- [Task statement]: Within the listing below, filter for "will" and copy every matching line.

- [Records]:

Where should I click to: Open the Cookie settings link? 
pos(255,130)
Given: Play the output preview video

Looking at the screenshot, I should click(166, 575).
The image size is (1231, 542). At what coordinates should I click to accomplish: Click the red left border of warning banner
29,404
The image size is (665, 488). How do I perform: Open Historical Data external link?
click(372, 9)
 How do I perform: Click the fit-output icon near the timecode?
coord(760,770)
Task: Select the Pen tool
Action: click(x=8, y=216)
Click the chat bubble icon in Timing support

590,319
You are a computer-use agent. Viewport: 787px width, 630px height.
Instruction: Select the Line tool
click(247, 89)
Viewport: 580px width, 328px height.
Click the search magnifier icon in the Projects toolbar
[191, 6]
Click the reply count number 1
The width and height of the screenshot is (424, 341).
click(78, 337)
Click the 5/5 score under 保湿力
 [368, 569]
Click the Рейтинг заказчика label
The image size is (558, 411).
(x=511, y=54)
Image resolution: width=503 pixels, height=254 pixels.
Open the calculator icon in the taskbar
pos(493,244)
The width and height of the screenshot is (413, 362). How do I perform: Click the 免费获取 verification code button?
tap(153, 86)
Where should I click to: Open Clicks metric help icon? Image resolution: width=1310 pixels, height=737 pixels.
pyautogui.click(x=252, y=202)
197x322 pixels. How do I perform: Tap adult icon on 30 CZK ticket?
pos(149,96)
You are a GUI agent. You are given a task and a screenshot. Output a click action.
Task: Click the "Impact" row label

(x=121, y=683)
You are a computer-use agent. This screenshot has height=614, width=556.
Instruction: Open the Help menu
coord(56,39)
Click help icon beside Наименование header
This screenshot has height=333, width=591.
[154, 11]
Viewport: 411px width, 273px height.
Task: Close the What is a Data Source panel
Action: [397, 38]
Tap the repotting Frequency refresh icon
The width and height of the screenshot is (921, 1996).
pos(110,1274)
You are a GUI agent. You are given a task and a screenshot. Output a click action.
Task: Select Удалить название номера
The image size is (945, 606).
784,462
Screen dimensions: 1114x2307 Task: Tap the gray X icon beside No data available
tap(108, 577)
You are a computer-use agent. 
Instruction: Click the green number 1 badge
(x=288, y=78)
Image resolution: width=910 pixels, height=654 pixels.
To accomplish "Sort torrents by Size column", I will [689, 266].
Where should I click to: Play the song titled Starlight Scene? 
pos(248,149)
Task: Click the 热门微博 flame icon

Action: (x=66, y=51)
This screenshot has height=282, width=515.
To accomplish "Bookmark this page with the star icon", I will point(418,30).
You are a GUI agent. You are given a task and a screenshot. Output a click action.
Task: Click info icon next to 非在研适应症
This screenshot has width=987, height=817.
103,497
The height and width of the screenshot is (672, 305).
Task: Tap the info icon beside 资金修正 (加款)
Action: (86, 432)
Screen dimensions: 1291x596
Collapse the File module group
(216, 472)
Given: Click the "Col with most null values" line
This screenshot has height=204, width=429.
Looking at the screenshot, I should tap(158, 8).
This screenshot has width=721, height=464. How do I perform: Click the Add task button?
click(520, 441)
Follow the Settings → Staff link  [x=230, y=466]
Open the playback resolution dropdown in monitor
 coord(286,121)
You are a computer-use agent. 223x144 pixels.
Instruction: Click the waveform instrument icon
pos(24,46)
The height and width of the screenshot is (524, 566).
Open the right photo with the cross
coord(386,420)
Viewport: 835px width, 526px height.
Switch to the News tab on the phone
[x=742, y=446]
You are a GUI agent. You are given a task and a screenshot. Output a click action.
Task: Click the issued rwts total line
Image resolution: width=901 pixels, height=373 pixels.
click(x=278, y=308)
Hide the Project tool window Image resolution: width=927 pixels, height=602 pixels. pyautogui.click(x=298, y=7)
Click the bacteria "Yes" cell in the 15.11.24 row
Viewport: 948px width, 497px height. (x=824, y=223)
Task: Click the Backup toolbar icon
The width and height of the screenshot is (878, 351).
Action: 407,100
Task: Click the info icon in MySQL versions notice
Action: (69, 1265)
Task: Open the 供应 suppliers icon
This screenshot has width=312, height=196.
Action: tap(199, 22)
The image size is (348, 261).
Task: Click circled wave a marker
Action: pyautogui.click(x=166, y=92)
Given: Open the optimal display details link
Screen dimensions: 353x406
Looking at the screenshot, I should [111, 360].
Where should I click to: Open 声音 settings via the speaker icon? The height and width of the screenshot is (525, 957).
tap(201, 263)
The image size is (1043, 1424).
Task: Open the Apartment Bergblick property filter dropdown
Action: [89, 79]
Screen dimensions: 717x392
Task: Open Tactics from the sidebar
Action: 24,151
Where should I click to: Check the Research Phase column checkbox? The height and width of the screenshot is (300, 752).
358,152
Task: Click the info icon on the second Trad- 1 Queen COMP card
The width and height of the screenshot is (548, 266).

- [Exercise response]:
To accomplish "Sort torrents by Size column", I will [689, 266].
To accomplish "Bookmark this page with the star icon", I will point(418,30).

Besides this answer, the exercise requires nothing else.